Your assignment
Print the complete listing so that it matches the original exactly.

◇ ◇ ◇ ◇

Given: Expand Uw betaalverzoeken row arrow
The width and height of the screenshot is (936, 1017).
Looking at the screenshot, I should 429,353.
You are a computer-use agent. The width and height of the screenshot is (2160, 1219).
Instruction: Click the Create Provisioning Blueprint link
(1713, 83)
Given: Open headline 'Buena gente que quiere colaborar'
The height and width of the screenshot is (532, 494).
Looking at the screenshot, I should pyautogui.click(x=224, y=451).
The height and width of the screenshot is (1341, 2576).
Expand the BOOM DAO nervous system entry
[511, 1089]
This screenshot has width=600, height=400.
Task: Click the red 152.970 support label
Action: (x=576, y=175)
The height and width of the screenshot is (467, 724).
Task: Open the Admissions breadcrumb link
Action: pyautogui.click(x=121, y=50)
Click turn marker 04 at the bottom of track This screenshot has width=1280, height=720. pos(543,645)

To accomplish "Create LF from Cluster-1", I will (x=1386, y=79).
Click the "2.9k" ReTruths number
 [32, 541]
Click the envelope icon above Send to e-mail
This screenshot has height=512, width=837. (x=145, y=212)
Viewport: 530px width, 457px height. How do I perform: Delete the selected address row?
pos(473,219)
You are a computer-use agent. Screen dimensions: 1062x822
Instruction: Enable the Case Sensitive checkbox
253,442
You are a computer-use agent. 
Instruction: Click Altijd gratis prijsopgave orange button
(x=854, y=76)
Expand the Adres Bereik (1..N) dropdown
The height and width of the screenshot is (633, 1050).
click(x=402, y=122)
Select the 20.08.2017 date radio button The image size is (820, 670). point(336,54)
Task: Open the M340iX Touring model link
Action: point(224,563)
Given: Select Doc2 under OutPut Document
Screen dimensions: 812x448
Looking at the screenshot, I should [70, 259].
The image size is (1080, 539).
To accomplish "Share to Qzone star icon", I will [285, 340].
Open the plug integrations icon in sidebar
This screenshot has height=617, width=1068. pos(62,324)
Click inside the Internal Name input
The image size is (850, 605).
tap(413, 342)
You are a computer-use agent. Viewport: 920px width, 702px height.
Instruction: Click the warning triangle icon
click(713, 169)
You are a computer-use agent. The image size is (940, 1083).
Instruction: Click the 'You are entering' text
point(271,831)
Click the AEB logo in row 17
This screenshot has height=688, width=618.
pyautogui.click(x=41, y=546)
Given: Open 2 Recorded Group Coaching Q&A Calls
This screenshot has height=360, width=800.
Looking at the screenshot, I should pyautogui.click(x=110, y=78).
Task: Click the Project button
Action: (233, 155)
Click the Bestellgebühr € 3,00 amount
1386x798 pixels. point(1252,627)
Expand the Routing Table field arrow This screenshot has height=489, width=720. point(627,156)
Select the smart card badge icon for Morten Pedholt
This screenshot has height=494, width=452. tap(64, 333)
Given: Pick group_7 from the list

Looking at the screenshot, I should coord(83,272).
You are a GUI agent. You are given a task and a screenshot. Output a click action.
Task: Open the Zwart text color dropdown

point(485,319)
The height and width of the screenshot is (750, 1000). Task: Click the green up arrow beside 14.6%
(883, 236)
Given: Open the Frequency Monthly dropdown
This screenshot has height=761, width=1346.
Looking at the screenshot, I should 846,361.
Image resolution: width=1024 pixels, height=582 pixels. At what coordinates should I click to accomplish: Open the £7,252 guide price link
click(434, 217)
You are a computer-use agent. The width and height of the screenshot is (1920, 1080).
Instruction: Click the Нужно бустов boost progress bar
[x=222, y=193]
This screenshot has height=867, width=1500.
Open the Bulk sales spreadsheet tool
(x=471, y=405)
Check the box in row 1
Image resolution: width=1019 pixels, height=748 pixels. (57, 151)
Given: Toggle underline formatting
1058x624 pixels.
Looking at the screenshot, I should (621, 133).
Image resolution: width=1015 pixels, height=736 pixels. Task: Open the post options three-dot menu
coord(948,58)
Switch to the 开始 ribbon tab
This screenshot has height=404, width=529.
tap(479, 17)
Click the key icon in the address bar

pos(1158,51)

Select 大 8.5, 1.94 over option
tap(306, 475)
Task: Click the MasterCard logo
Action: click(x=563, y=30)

◇ ◇ ◇ ◇

Solved exercise
Given: Expand Uw betaalverzoeken row arrow
The width and height of the screenshot is (936, 1017).
Looking at the screenshot, I should 429,353.
You are a computer-use agent. The width and height of the screenshot is (2160, 1219).
Instruction: Click the Create Provisioning Blueprint link
(1713, 83)
Given: Open headline 'Buena gente que quiere colaborar'
The height and width of the screenshot is (532, 494).
Looking at the screenshot, I should pyautogui.click(x=224, y=451).
The height and width of the screenshot is (1341, 2576).
Expand the BOOM DAO nervous system entry
[511, 1089]
This screenshot has width=600, height=400.
Task: Click the red 152.970 support label
Action: (x=576, y=175)
The height and width of the screenshot is (467, 724).
Task: Open the Admissions breadcrumb link
Action: pyautogui.click(x=121, y=50)
Click turn marker 04 at the bottom of track This screenshot has width=1280, height=720. pos(543,645)

To accomplish "Create LF from Cluster-1", I will (x=1386, y=79).
Click the "2.9k" ReTruths number
 [32, 541]
Click the envelope icon above Send to e-mail
This screenshot has height=512, width=837. (x=145, y=212)
Viewport: 530px width, 457px height. How do I perform: Delete the selected address row?
pos(473,219)
You are a computer-use agent. Screen dimensions: 1062x822
Instruction: Enable the Case Sensitive checkbox
253,442
You are a computer-use agent. 
Instruction: Click Altijd gratis prijsopgave orange button
(x=854, y=76)
Expand the Adres Bereik (1..N) dropdown
The height and width of the screenshot is (633, 1050).
click(x=402, y=122)
Select the 20.08.2017 date radio button The image size is (820, 670). point(336,54)
Task: Open the M340iX Touring model link
Action: point(224,563)
Given: Select Doc2 under OutPut Document
Screen dimensions: 812x448
Looking at the screenshot, I should [70, 259].
The image size is (1080, 539).
To accomplish "Share to Qzone star icon", I will [285, 340].
Open the plug integrations icon in sidebar
This screenshot has height=617, width=1068. pos(62,324)
Click inside the Internal Name input
The image size is (850, 605).
tap(413, 342)
You are a computer-use agent. Viewport: 920px width, 702px height.
Instruction: Click the warning triangle icon
click(713, 169)
You are a computer-use agent. The image size is (940, 1083).
Instruction: Click the 'You are entering' text
point(271,831)
Click the AEB logo in row 17
This screenshot has height=688, width=618.
pyautogui.click(x=41, y=546)
Given: Open 2 Recorded Group Coaching Q&A Calls
This screenshot has height=360, width=800.
Looking at the screenshot, I should pyautogui.click(x=110, y=78).
Task: Click the Project button
Action: (233, 155)
Click the Bestellgebühr € 3,00 amount
1386x798 pixels. point(1252,627)
Expand the Routing Table field arrow This screenshot has height=489, width=720. point(627,156)
Select the smart card badge icon for Morten Pedholt
This screenshot has height=494, width=452. tap(64, 333)
Given: Pick group_7 from the list

Looking at the screenshot, I should coord(83,272).
You are a GUI agent. You are given a task and a screenshot. Output a click action.
Task: Open the Zwart text color dropdown

point(485,319)
The height and width of the screenshot is (750, 1000). Task: Click the green up arrow beside 14.6%
(883, 236)
Given: Open the Frequency Monthly dropdown
This screenshot has height=761, width=1346.
Looking at the screenshot, I should 846,361.
Image resolution: width=1024 pixels, height=582 pixels. At what coordinates should I click to accomplish: Open the £7,252 guide price link
click(434, 217)
You are a computer-use agent. The width and height of the screenshot is (1920, 1080).
Instruction: Click the Нужно бустов boost progress bar
[x=222, y=193]
This screenshot has height=867, width=1500.
Open the Bulk sales spreadsheet tool
(x=471, y=405)
Check the box in row 1
Image resolution: width=1019 pixels, height=748 pixels. (57, 151)
Given: Toggle underline formatting
1058x624 pixels.
Looking at the screenshot, I should (621, 133).
Image resolution: width=1015 pixels, height=736 pixels. Task: Open the post options three-dot menu
coord(948,58)
Switch to the 开始 ribbon tab
This screenshot has height=404, width=529.
tap(479, 17)
Click the key icon in the address bar

pos(1158,51)

Select 大 8.5, 1.94 over option
tap(306, 475)
Task: Click the MasterCard logo
Action: click(x=563, y=30)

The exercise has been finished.